### Instructions to follow
Begin at the line where "Where should I" appears and reproduce exactly every line through the end of the data below, both included, skipping pictures.

### Material provided
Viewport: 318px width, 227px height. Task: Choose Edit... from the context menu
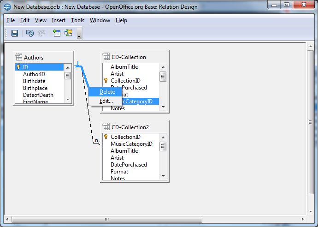tap(106, 101)
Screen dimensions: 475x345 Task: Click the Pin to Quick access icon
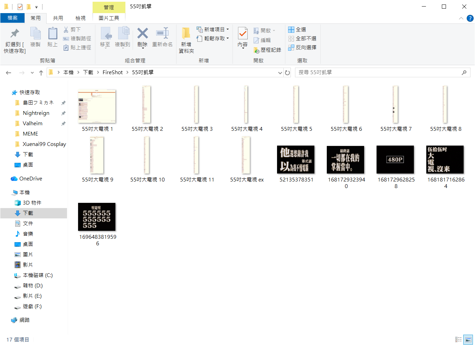tap(15, 33)
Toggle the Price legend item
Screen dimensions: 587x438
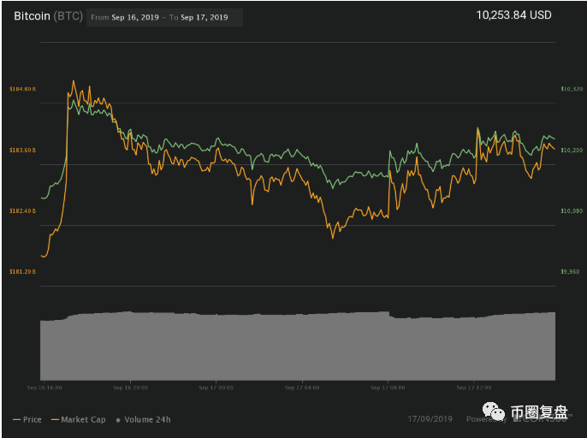[x=32, y=419]
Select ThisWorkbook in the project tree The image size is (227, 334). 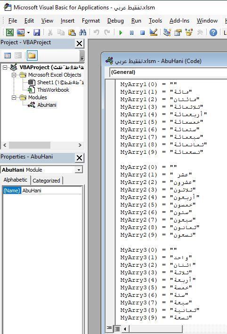[53, 90]
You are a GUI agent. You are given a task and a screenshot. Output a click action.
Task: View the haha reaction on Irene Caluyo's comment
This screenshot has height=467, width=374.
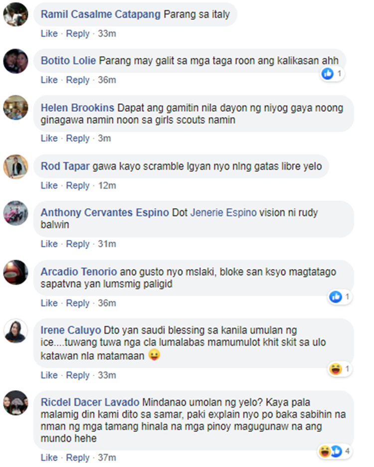335,369
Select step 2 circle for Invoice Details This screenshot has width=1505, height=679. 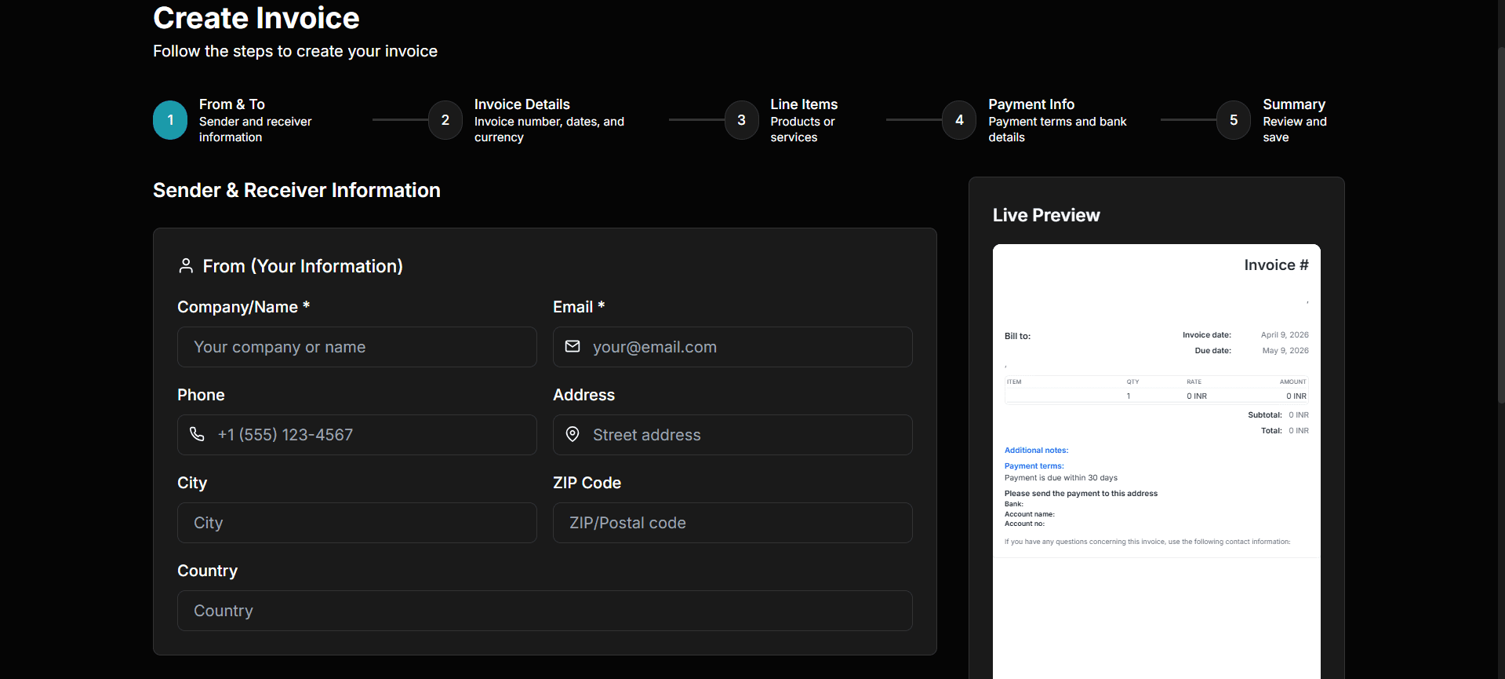(445, 120)
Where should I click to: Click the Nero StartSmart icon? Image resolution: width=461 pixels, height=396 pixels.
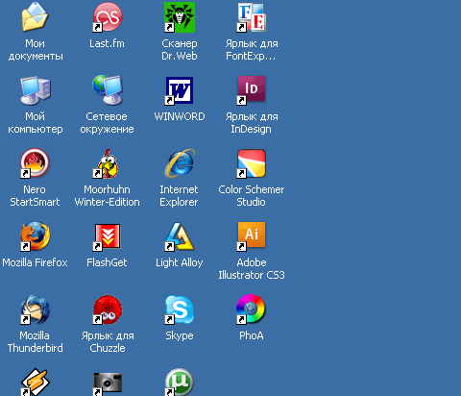tap(35, 163)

### Final answer
Where should I click to: Click the Nero StartSmart icon? Image resolution: width=461 pixels, height=396 pixels.
tap(35, 163)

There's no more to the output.